Fig 1.
GISMO block-based and hidden Markov models.
A. Schematic of a hypothetical GISMO phase 1 block based alignment, which is initialized to consist of many short, ungapped aligned blocks. B. Architecture for the GISMO phase 2 HMM. Red transition arrows between states emit residues. Transition probabilities are inferred from the sequence data. Note that the HMM is local with respect to each sequence but global with respect to the model.
Fig 2.
Comparison of GISMO to five other MSA programs.

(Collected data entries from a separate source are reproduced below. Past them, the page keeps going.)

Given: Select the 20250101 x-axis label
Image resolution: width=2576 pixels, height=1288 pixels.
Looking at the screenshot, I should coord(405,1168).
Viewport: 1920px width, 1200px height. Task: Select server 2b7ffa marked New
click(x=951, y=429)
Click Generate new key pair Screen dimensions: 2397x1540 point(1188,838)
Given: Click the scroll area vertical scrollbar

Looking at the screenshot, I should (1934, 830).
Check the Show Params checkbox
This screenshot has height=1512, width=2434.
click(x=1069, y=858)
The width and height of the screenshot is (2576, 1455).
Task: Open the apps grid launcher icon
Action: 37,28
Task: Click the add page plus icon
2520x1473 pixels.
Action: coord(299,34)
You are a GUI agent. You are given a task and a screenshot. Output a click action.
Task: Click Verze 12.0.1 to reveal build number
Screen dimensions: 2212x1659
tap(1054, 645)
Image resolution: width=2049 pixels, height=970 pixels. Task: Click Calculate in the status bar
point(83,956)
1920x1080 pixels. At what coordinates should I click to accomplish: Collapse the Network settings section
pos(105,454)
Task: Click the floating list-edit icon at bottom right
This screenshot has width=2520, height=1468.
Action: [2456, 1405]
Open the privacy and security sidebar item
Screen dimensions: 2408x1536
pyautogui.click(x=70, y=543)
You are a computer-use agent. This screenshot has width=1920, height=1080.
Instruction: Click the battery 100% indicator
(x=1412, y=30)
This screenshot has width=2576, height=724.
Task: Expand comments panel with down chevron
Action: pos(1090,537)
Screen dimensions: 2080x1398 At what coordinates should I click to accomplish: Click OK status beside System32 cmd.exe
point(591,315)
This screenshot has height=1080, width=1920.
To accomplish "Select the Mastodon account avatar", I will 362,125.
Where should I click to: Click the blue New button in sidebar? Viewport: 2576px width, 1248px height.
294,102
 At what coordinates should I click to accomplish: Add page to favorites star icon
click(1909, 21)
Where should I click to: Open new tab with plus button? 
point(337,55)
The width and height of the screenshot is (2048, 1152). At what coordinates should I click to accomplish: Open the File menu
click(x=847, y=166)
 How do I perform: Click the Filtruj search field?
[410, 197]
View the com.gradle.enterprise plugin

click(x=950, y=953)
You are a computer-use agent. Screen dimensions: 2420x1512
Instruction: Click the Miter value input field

As described in the text, for each analysis the CDD test sets were first ordered based on the property specified on the x-axis and then split into four equal-sized partitions. The x-coordinates for all data points are averages, for the property in question, over the test sets assigned to the various partitions; similarly, the GISMO ΔSP-scores for each program are averages taken over these partitions. A. GISMO ΔSP-scores as a function of the number of sequences. For comparison, an additional, leftmost set of data points (shown with back-glow) corresponds to 162 out of 218 Balibase 3 test sets; for the remaining 56 Balibase sets, GISMO failed to find a statistically significant alignment presumably due to sparse data: some of these sets have as few as 4 sequences. B.GISMO ΔSP-scores as a function of the number of truncated sequences, as defined in the text. C. GISMO ΔSP-scores as a function of the ratio between the domain length and mean sequence length. For sequence sets with low ratios, the shared domain is more challenging to align due to a larger search space. D. GISMO ΔSP-scores as a function of average relative entropy (with respect to a standard background amino acid distribution and expressed in nats, with 1 nat = 1/ln(2) bits) over all column positions in each benchmark MSA; sequence diversity can be understood as inversely related to relative entropy. For sequence sets with low relative entropy, the shared domain is more difficult to align due to weaker conservation.
Fig 3.
Variability in SP-scores among six GISMO runs and among the six programs GISMO, MAFFT, CLUSTAL-Ω, MUSCLE, Dialign and Kalign.
SP-scores are based upon the CDD MSAs as benchmarks and vary from 0 (no correctly aligned sequence pairs) to 1 (all pairs aligned correctly). A. The sorted SP-scores for a single GISMO run (red line with yellow back-glow) compared with the sorted scores for the five other programs. B. Run-to-run variability in SP-scores over six GISMO runs. Test set data points are sorted along the x-axis by the SP-score obtained for each set on the first run (red data points) of six. C. SP-scores for the six programs analyzed, sorted by the GISMO score on each test set. GISMO SP-scores (for a single run) are shown in red. Each red data point and the five black data points (one point for each program) plotted in the same column correspond to the same test set. D. SP-scores for the six programs, sorted by the CLUSTAL-Ω score on each test set. Data points for GISMO and for CLUSTAL-Ω are shown in red and green, respectively.
Fig 4.
Log-log plots of program runtimes as a function of the total input length.
Each data point corresponds to one MSA generated by the program indicated. Estimated time complexities based on trendline slopes were for: GISMO, t ∝ N0.96; Clustal-Ω, t ∝ N1.6; Kalign, t ∝ N1.6; MUSCLE, t ∝ N2.1 and Dialign t ∝ N2.2, where N is the total number of residues in the aligned sequences. A trendline is not shown for MAFFT because (with the–auto option) it uses one of several different algorithms depending on the input sequence set; this produces a discontinuity in the data points.
Fig 5.
GISMO acetylase domain alignment.
Representative proteins of known structure are shown—no two of which share more than 27% sequence identity over the domain footprint. The full alignment consists of 2,125 sequences.